User:Webmasterpdx/FFPR Algorithm
![]() | This is not a Wikipedia article: It is an individual user's work-in-progress page, and may be incomplete and/or unreliable. For guidance on developing this draft, see Wikipedia:So you made a userspace draft. Find sources: Google (books · news · scholar · free images · WP refs) · FENS · JSTOR · TWL |
FFPR Algorithm is an acronym for the term Fast Floating Point Replacement Algorithm, which is a new algorithm to both simplify and speed up floating point calculations for low cost integer microprocessors to reduce the cost and increase the power of embedded circuit implementations of algorithms that traditionally involve a lot of floating point calculations.
References
External links
This is both an initial draft of this article (not meant for publication yet), and waiting for a creative way to get references necessary as this is a typical article of a new algorithm (which often don't have references).
As a draft, I'll start by presenting this article as an outline which I'll fill up. We can then later decide how to format the document around that.
Name: Fast Floating Point Replacement (FFPR) Algorithm.
Purpose: This algorithm is a technique that when applied to embedded floating point operation can result in new algorithms for certain embedded operations (such as FIR filters for example). The idea is to replace expensive Floating Point operations with replacement integer operations that can be executed much faster at some cost (could be resolution, accuracy or some other feature), but this cost may be worth the exchange, as by eliminating the expensive FP operations can reduce price, size, complexity, power consumption and time to compute.

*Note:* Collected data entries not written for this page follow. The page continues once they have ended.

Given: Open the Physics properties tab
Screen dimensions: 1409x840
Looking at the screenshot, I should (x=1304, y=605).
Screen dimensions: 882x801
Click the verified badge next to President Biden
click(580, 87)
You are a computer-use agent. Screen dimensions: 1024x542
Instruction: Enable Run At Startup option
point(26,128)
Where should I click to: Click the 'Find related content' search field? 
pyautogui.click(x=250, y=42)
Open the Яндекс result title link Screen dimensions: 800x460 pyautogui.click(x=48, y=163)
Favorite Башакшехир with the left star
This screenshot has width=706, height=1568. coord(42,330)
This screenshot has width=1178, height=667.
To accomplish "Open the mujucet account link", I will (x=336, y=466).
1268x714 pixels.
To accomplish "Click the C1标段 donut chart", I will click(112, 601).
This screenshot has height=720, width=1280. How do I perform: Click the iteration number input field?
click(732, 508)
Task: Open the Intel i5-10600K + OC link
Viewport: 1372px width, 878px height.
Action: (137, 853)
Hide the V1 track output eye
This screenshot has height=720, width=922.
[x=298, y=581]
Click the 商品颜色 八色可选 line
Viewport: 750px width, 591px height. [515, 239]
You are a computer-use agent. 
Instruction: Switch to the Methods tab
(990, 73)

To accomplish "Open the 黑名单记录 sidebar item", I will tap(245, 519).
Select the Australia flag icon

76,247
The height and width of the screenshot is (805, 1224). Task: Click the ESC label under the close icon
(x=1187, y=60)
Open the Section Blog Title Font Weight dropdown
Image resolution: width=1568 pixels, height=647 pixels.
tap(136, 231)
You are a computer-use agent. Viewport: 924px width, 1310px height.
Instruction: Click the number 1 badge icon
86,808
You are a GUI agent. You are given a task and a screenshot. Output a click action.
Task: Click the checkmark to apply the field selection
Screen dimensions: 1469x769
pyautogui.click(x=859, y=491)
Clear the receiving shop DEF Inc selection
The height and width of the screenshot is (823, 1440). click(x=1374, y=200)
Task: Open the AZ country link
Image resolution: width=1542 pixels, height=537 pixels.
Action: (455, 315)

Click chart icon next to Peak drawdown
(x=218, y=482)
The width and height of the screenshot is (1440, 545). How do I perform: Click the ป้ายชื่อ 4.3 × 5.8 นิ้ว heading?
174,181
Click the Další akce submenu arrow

This algorithm was invented originally to implement some signal processing algorithms in an 8-bit integer PIC processor without even a multiplier.
Details: A typical Floating Point operation (or series of operations) may be indicated by the following equation. y = Ax0 + Bx1 This represents 2 floating point values, A and B, that are part of the algorithm being implemented, while x0 and x1 are samples, perhaps from an A/D. This type of calculation is the most common in signal processing. e.g. Ax0 + Bx1 + Cx2 is a simple FIR filter. So, in this, our simplest representation of our algorithm, we have 2 floating point multiplies. Typically our samples, xi, are integers, but on a PC would be implemented as Floating Point values.
So, FFPR, or Fast Floating Point Replacement, theory simply dictates that the FP numbers be replaced with combinations of powers of 2. For example, the number 0.3778 could be replaced by the number 0.375 which is 3/8. To multiply by 3/8 is represented by this formula. (3/8)x = ((x >> 2) + x) >> 3, which is 3 fast integer operations. So, instead of using a 30 instruction fast floating point operation, we've changed it to 3 instructions. This is a speedup of a factor of 10 (AT LEAST, as 30 instructions is conservatively fast for a floating point operation on an integer processor with no multiplier).
This algorithm is presented here as in the simplest example above to be with sampled data. This assumes that you start with an n-bit integer, to be multiplied by a floating point value. The FP value needs to be converted to a fraction that has a power of 2 as it's denominator. This denominator results in a final shift right (the speed of this operation is faster if the uP has a barrel one cycle shifter). The numerator results in the sample value being shifted right and added with values.
The order of the operations is important. This is so that as much of the calculations should be done to increase the size of the integer before the final shift right. This will result in a minimal loss of bits due to integer operations. This may mean the ability to catch overflow of bits in calculation. e.g. if doing 8-bit calculations, you may want to use a 16-bit integer to catch these extra bits.
Now, when applying this algorithm to an embedded operation, it is typically done ahead of time with specific values, such as in the case of a FIR filter. This is because there are losses due to the conversion of the floating point value to the integer fraction. Before the final implementation of the calculations can be used, one needs to compare the results of the floating point implementation and the integer version and make sure that the results fall withing acceptable tolerances to be of actual use. This is usually done by implementing the algorithm in C using floating point, using the integer calculations, using a known input value and a means of measuring the output for accuracy. gnuplot can then be used to plot the outputs on the same graph in different colors. The algorithm can ONLY be used if the results are good enough to be acceptable for the embedded device to be useful as stated in it's specifications.
Apart from the power of two substitution, there is another feature of algorithms that can be used. This is to use interim calculations where the result of such calculations may be reused. This way, this part of the calculation is done once and stored and then used in multiple places. Likewise, noticing patterns such as symmetry is important. For example for Low Pass Filter FIR Filter calculations, the companion High Pass Filter uses the same coefficients, but uses different signs in the middle term in a 3 term FIR filter. This way, to calculate the LPF value and HPF value, one just needs to calculate the coefficient multiplies without adding them first. Then once calculation can add them while the other subtracts one of the coefficients instead of adding. So, making use of any such symmetry or patterns in calculations can speed up calculations considerably.
In cases where the floating point is ill conditioned (where small changes to an integer fraction causes too much change in the output results to be useful), one may have to use a conventional fast floating point algorithm instead. This might be convert the FP number to a fixed point, where the mantissa is a 16 bit integer, the exponent is a byte and the sign is part of the 16-bit integer mantissa. The sample might be 8-bits, so in this case, we just multiply the byte by the mantissa, adjust the exponent as appropriate and do it using a technique like that.